PASSAGE PROVIDED:

— begin —

The 9/11 Trial: Dispute Over Monitoring Defendants Continues
In this pool photo of a sketch by courtroom artist Janet Hamlin and reviewed by the U.S. Department of Defense, the self-proclaimed terrorist mastermind Khalid Sheikh Mohammed, left, confers with his lawyer Army Capt. Jason Wright, second from left, as co-defendant Walid bin Attash, second from right, also attends the hearing of the death penalty case against the five Sept. 11 defendants at the Guantanamo Bay U.S. Naval Base in Cuba, Monday, Feb. 11, 2013. (AP Photo/Janet Hamlin, Pool)
The revelation two weeks ago that an external monitor was remotely censoring the courtroom feed at the trial of 9/11 mastermind Khalid Sheikh Mohammed and four other defendants continues to reverberate here at Guantanamo.
Defense lawyers are trying to get as much information as possible about ways their communications are being monitored, both inside and outside of the courtroom.

— end —

Dataset excerpt
— begin —

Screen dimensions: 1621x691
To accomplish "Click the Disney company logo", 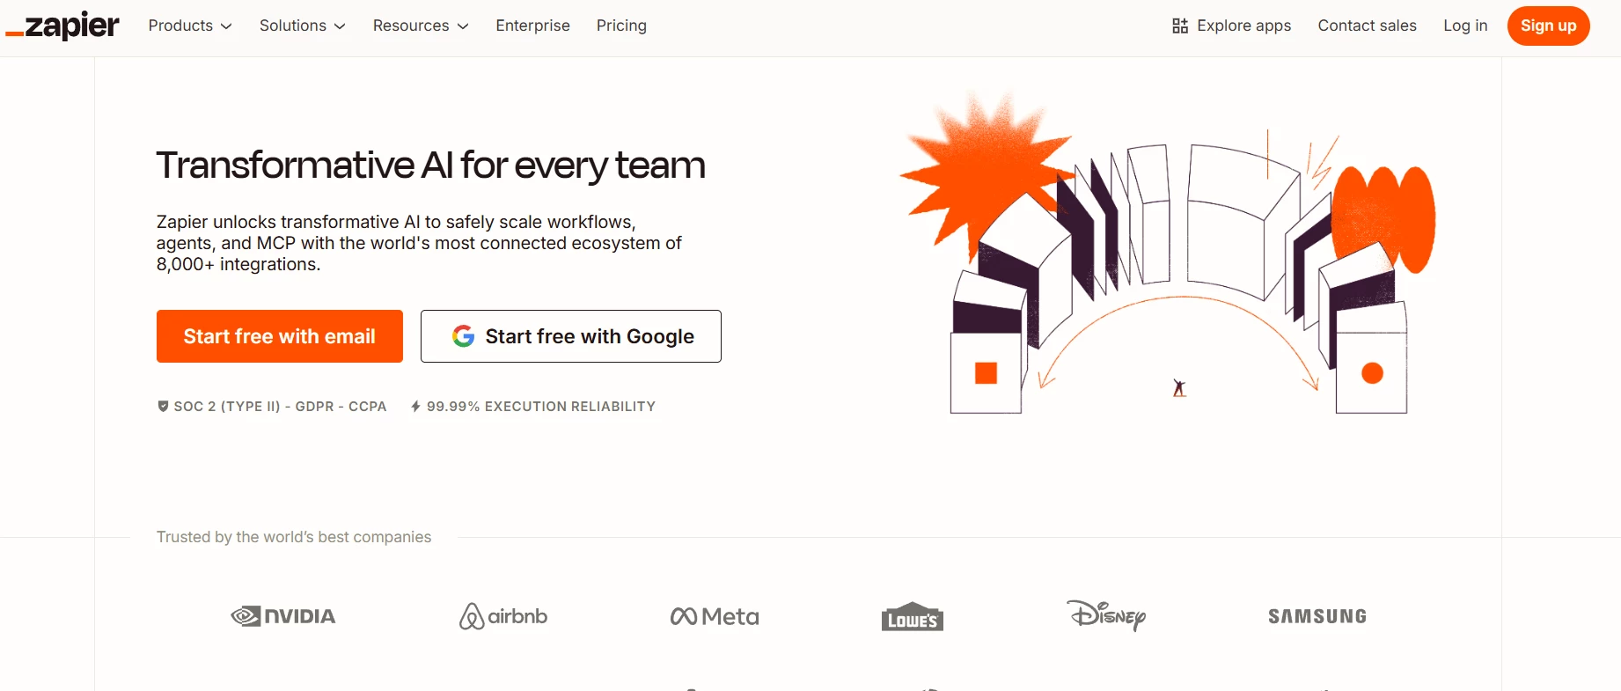I will pyautogui.click(x=1106, y=614).
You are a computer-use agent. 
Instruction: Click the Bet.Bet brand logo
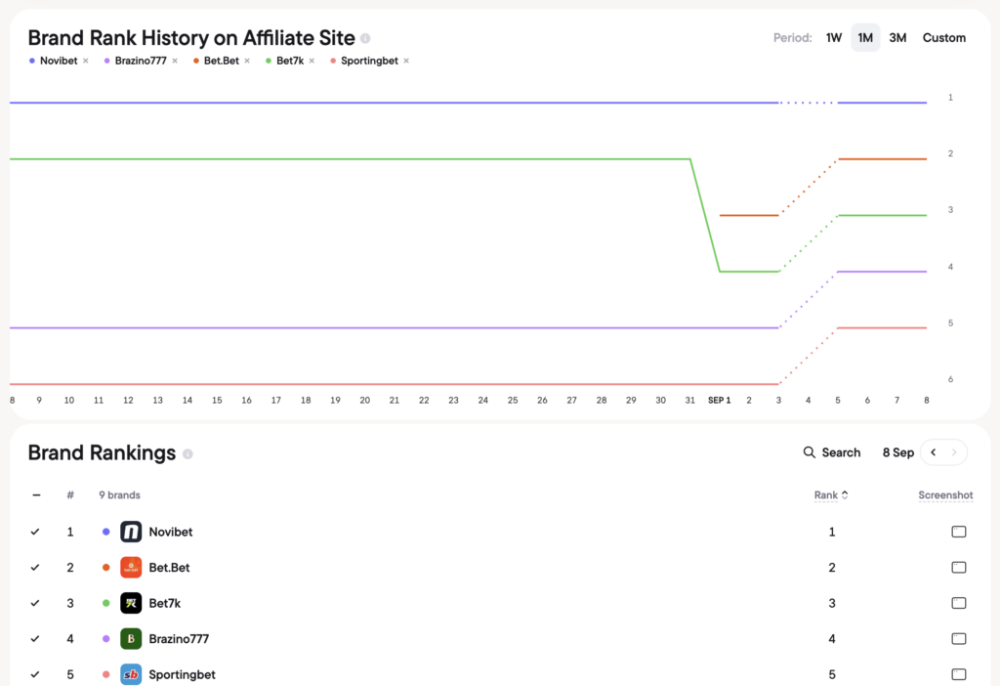pos(131,568)
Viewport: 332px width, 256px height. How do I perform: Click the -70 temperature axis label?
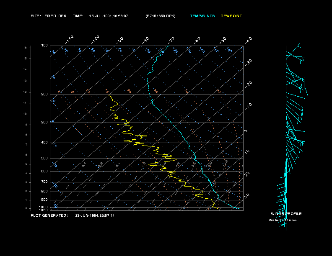[171, 40]
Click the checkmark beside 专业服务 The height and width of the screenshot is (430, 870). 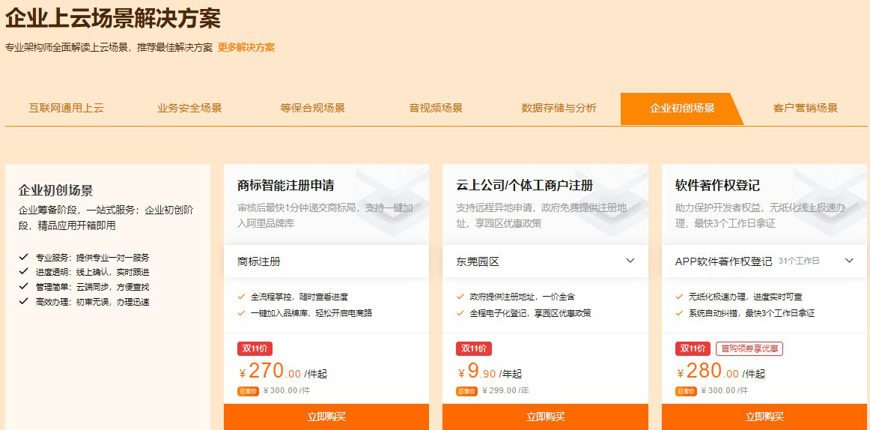tap(24, 257)
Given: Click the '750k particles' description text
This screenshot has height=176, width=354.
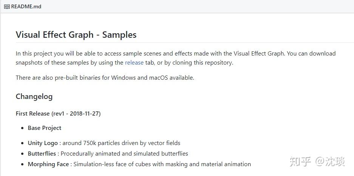Looking at the screenshot, I should click(121, 143).
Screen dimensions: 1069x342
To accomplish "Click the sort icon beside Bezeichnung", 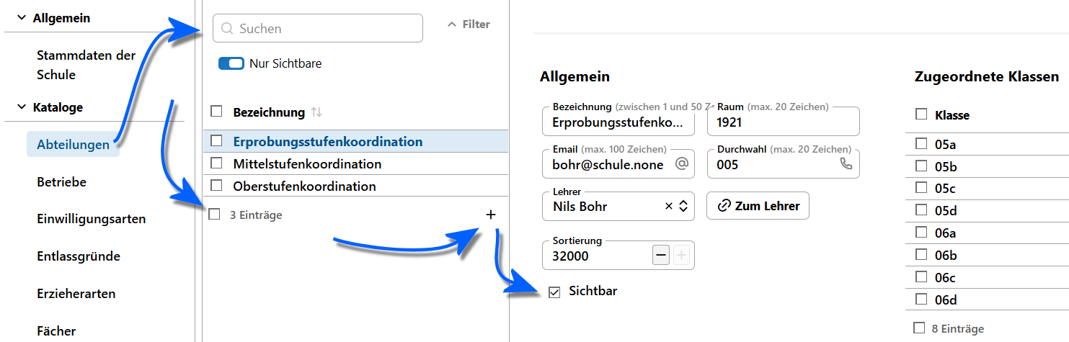I will pyautogui.click(x=316, y=112).
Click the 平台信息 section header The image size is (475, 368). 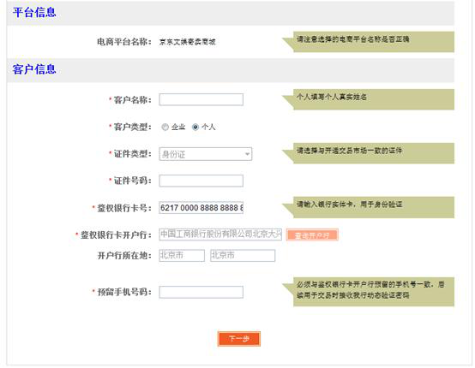(34, 12)
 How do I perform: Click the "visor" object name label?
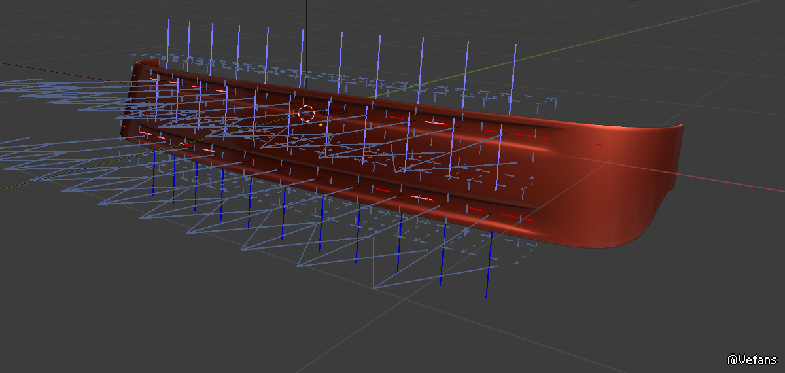point(335,112)
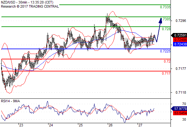
Task: Select the blue 0.72438 price tag
Action: [x=180, y=44]
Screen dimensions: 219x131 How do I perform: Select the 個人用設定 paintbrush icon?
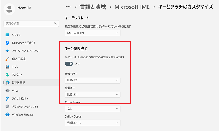(x=7, y=59)
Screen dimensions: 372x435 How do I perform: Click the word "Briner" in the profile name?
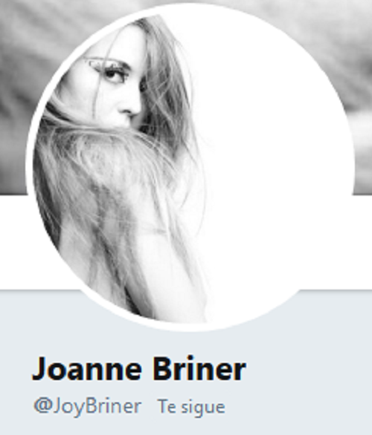click(x=199, y=369)
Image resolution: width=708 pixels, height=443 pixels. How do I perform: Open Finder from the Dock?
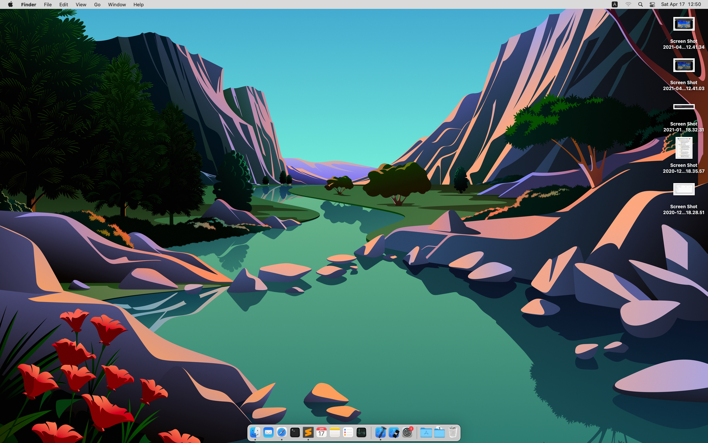pyautogui.click(x=255, y=432)
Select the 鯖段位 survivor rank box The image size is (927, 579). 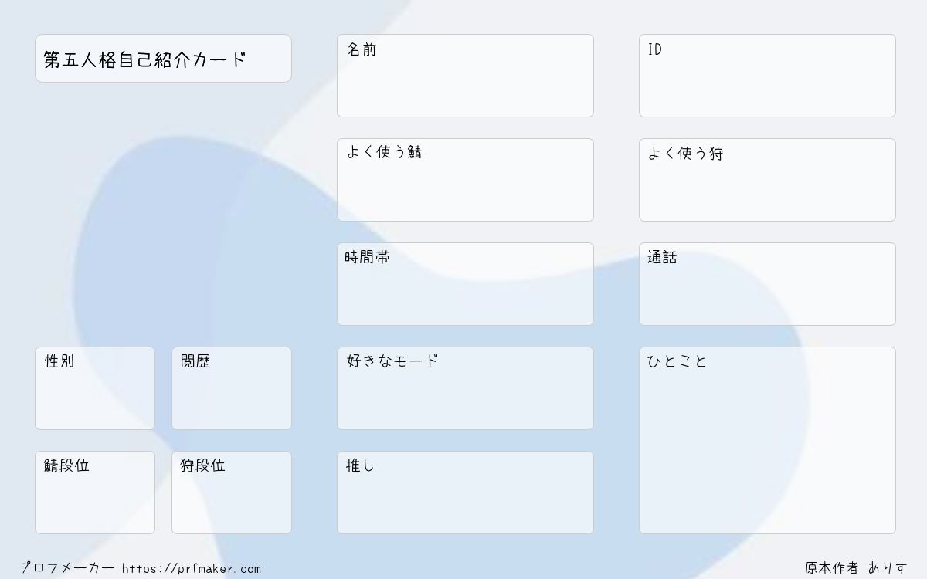coord(95,493)
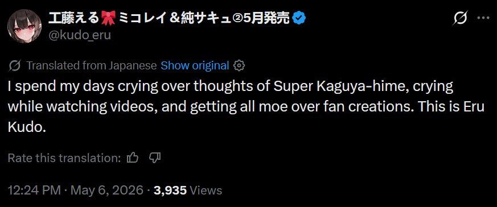Screen dimensions: 497x207
Task: Rate translation with thumbs down
Action: (x=155, y=158)
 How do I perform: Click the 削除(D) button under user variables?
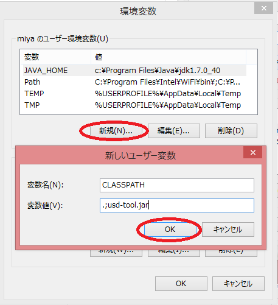[231, 131]
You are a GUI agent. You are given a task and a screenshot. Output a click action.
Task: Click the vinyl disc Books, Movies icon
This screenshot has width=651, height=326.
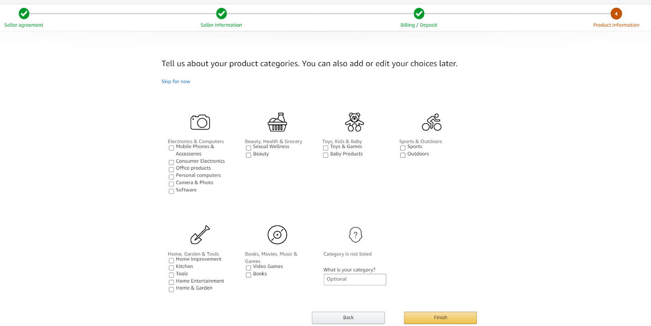[277, 235]
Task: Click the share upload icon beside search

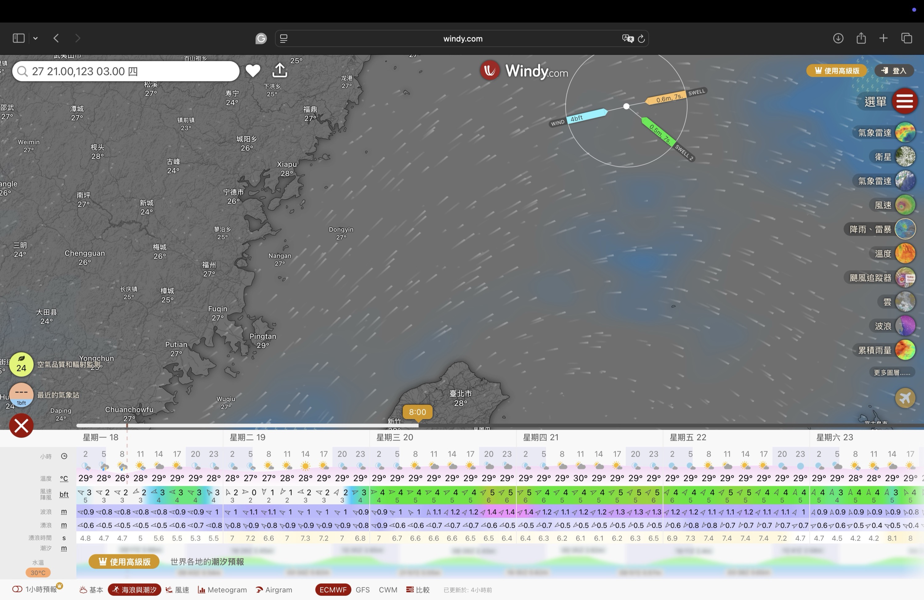Action: 280,70
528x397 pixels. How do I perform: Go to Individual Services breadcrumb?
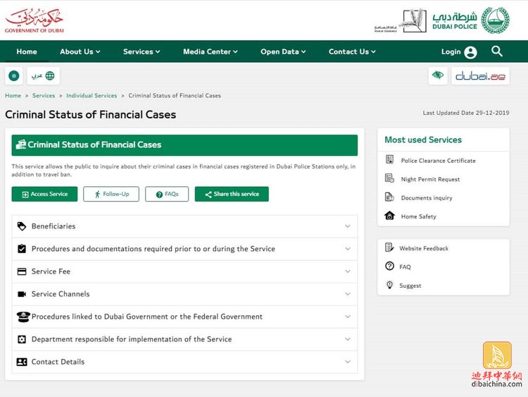click(92, 95)
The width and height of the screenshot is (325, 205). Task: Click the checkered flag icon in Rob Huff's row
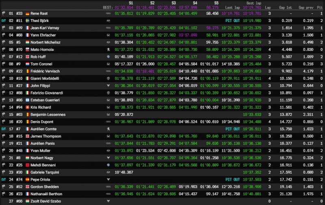coord(4,57)
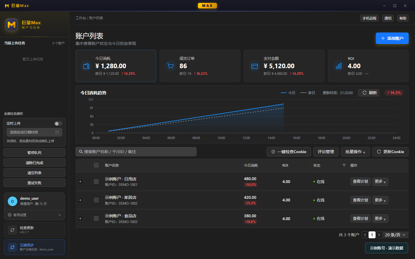Screen dimensions: 415x259
Task: Click the wallet icon for 今日消耗
Action: [x=86, y=66]
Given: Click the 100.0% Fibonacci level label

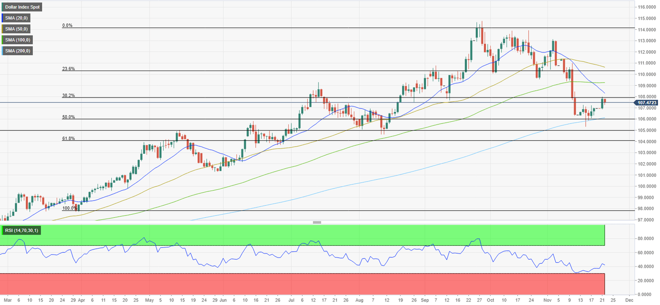Looking at the screenshot, I should (x=70, y=208).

— end —

PROBLEMS TO WORK ON:
[A] From the 9/11 trial article, extract the stretch from "Defense lawyers are" through "of the courtroom.".
[B] Write the next few sentences of the article on the 9/11 trial monitoring dispute, picking up after its final sentence.

EXERCISE RESPONSES:
[A]
Defense lawyers are trying to get as much information as possible about ways their communications are being monitored, both inside and outside of the courtroom.

[B]
Chief Prosecutor Brigadier Gen. Mark Martins has refused to disclose the identity or location of the mysterious authority monitoring the proceedings under repeated questioning from reporters shortly after the incident and again at a press conference last night. Attorneys for the accused argue that the audio monitoring and the routine security review of documents exchanged with their clients violates attorney-client privilege and gives the prosecution the ability to eavesdrop. Gen. Martins emphatically denied the last allegation, saying there was a firewall between the prosecution team and the government monitors who review the audio feed and documents exchanged between the lawyers and the accused.
Judge James Pohl appeared to show some skepticism about the defense team’s expressed surprise that such monitoring was taking place, pointing out signs on the courtroom tables warning the microphones were live. Pohl also suggested it should have surprised no one that government monitors were scrutinizing the feed for leaks of classified information (though at the last hearing, the judge seemed surprised the monitor could interrupt the feed, and ordered a halt to that practice).
But James Connell, lawyer for co-defendant Ammar al Baluchi told the judge that a test with the court reporter revealed conversations could be heard through the microphone even with the “mute” button pressed. Connell also said there was a second audio feed, containing all eight channels of audio from the courtroom, monitored by the external authority.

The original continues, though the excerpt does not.